***Warning: I am going to be harsh. If you are a die-hard fan and loved last night’s American Idol as much as ever, I ask that you please do not read the following article, as it will just make you mad. I don’t like to make people mad.***
There is no denying that FOX’s American Idol is a TV mega-hit that draws more viewers than any other show on the air. Even last night’s premiere, which showed a drop of 13% in total viewership from last year, and a 17% drop in the 18-49 key demo (the biggest drop in Idol history, and the worst opening numbers since season one), it still dominated the night. Quick side note, Live to Dance with Paula Abdul took 4th place in its time slot. Not looking good, Paula. Anyway, Idol could afford such a hit, bigger even than the overall network ratings decline in the past few years, because it was so far ahead of everyone. The question is, how long will that last?
My best guess? Until next fall when Simon Cowell brings The X Factor to America. You can read plenty of Idol reviews right now about how Cowell was not the show, and this season will bring the focus back to the contestants, where it needs to be. However, I submit, Cowell was the show, and without him, it’s doomed to veer sharply downhill til death. After last season’s widely regarded crap-fest of a yearn, Cowell chose the right moment to abandon ship.
The new judging panel was incredibly disappointing. Randy Jackson has never contributed anything worthwhile to any episode of Idol ever. A recent poll by The Hollywood Reporter puts him as the most popular judge of all time, baffling me, as I usually am fast forwarding through just about every word he says by the time we get to the Top 10. I occasionally listen, just to make sure he hasn’t grown wise while I wasn’t paying attention. Up til now, including last night, that has not been the case. At this point, I’m not hopeful he will change.
Steven Tyler was probably the most entertaining judge. I don’t know that he actually added a lot to the judging process, but his strange noises and odd phrases were more interesting than anything else going on in last night’s tenth season premiere. That was almost canceled out, though, by Tyler’s creepy uncle routine, in full swing last night as he ogled girls that weren’t even of legal age. Lowering the minimum age you can enter to 15 the same year Tyler was brought on board was not a good idea by any stretch of the imagination. It’s disturbing.
Jennifer Lopez was the most disappointing. I mean, despite my criticisms, Tyler and Jackson were pretty much exactly as I expected them to be. I saw J-Lo as this year’s wild card, figuring she would set the tone of the show from now on. She began by letting everyone through to Hollywood, with 51 ‘Golden Tickets’ given away last night. Starting with the very first girl, who made my ears ache, J-Lo let mediocre and downright bad singers slide right through. You know I’m right. The other two certainly can’t be expected to act as gatekeeper; it’s her job. She got a little better as the night wore on, but a huge improvement is needed quickly if she’s going to be any good. J-Lo: Please don’t be another Ellen, whom I adore, but could not bring herself to criticize nice people!

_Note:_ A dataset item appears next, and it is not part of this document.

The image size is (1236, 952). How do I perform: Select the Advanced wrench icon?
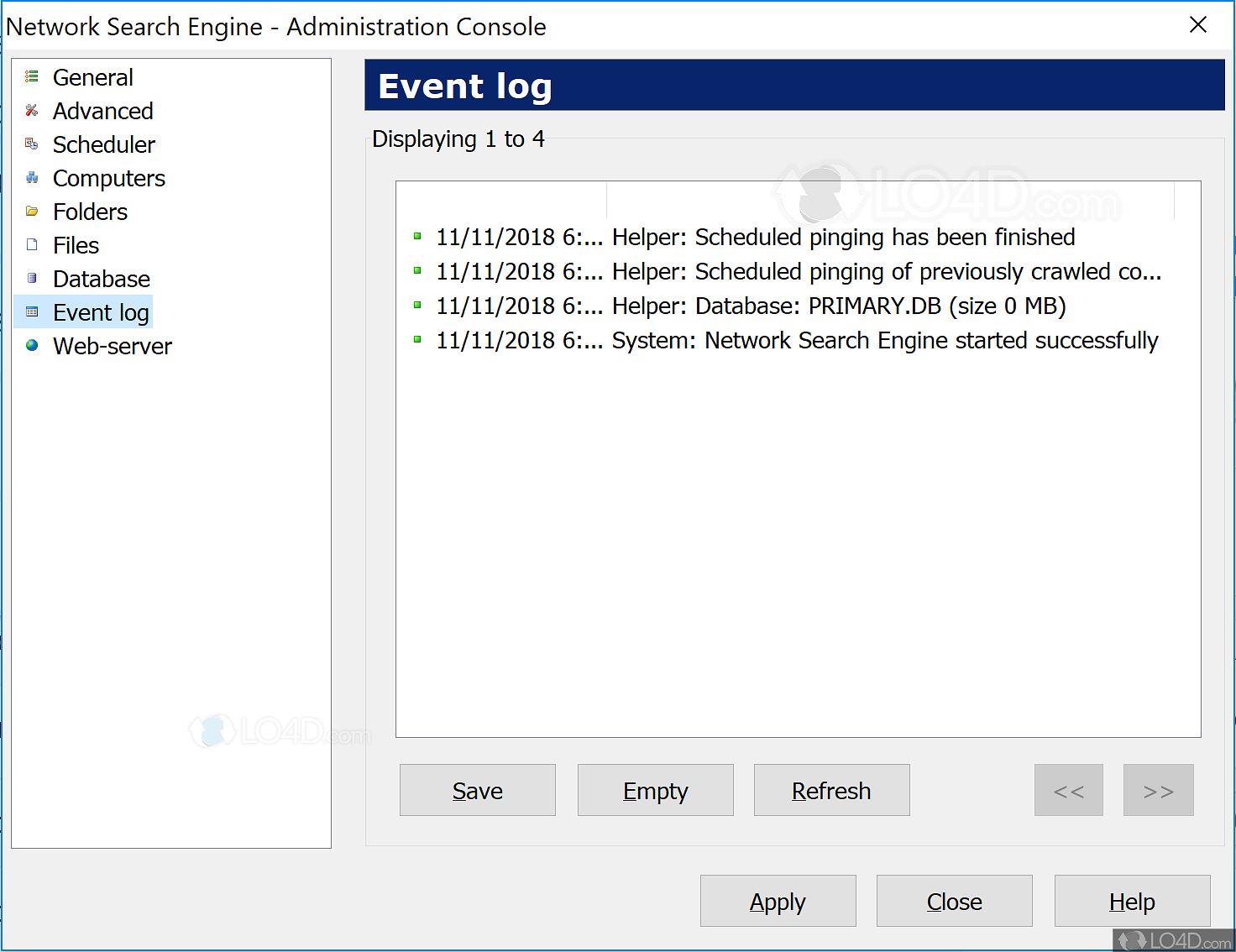(x=31, y=110)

There are plenty of arguments to be made that the show is not about the judges, and much as I might disagree, I’m happy enough to examine another angle. Last night’s group did not show extraordinary talent, though plenty got through. Idol‘s new optimistic spirit surely contributed to that. There were a few I could see myself rooting for with some work, but fifteen hours after watching the episode, I can’t recall a single name. Not a good starting sign, as I can’t remember the last time that happened.
If I have to be completely honest, my favorite part of the early rounds is watching delusional people who think they have an amazing voice taken down a peg. With the current weak judging panel, that clearly won’t make good television anymore, which is my best guess as to why there were so few genuine stinkers last night. I assume it was because watching J-Lo wince, but say nice things, wasn’t all that much fun. Plenty of fans don’t live for the bad singers, but for the ones who do, Idol has lost them already.
I also found the opening, with all the explanations of new features for the show, boring. I was intrigued by Jimmy Lovine, and am curious how his mentoring will change later episodes. Other than introducing him, he wasn’t involved in the premiere, which makes sense. He can’t really start mentoring until he is provided with a group to work with. If nothing else, I’ll probably keep watching this season at least until I see what he brings to the table.
There was very little Ryan last night, disappointing, as he is the best personality left on the show. Where the heck was he? I heard his voice, but almost no comforting and chatting up the contestants.
Tonight will bring another round of hopeful auditions, and I will tune in as I have almost every week since season four, when I finally gave into the buzz and began watching, except for one year when all my favorites were gone long before the end. If you dare, do the same. You may not be able to too many more years. I fear the end is closer than the beginning. American Idol airs Wednesday and Thursday nights at 8 p.m. on FOX.